=== What to work on ===
Rewrite the data from the line with "Select Documents from" up to and including the line with "Action: 612,22", replacing "Documents" with "Files" and leaving everything else unchanged. Return only those lines.

=== Given data ===
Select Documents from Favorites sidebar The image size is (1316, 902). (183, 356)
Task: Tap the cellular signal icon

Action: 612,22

* * *

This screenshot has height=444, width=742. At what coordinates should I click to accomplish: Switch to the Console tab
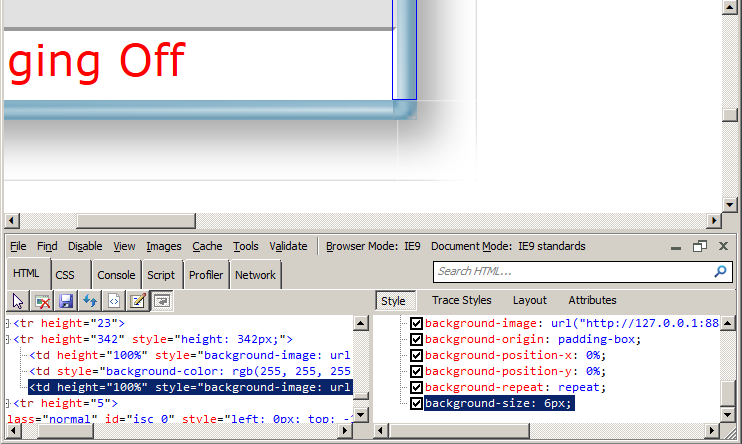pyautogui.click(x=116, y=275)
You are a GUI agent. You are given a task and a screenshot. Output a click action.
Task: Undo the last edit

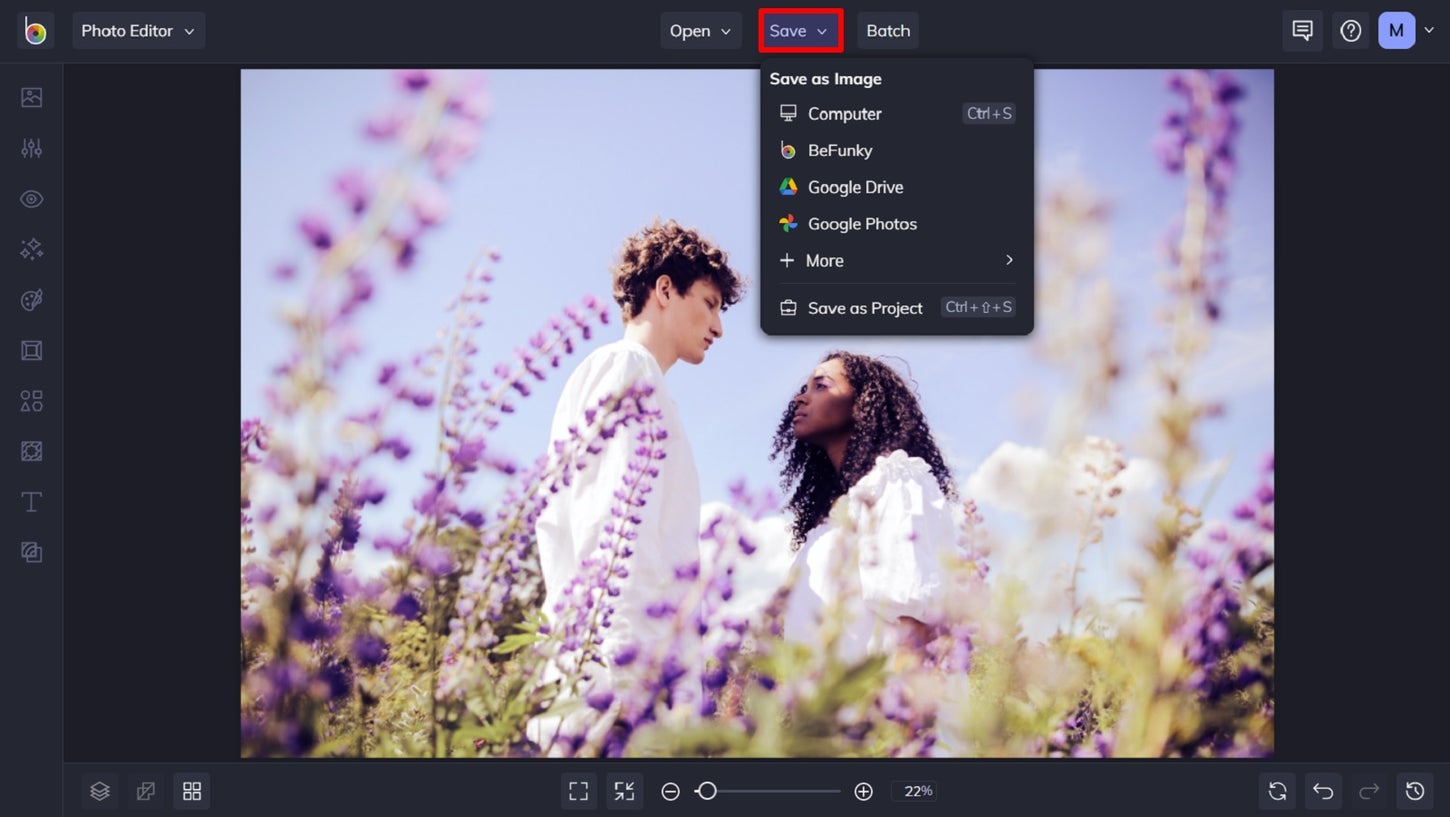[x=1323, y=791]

=== Complete response ===
Select Files from Favorites sidebar The image size is (1316, 902). (183, 356)
Task: Tap the cellular signal icon

Action: 612,22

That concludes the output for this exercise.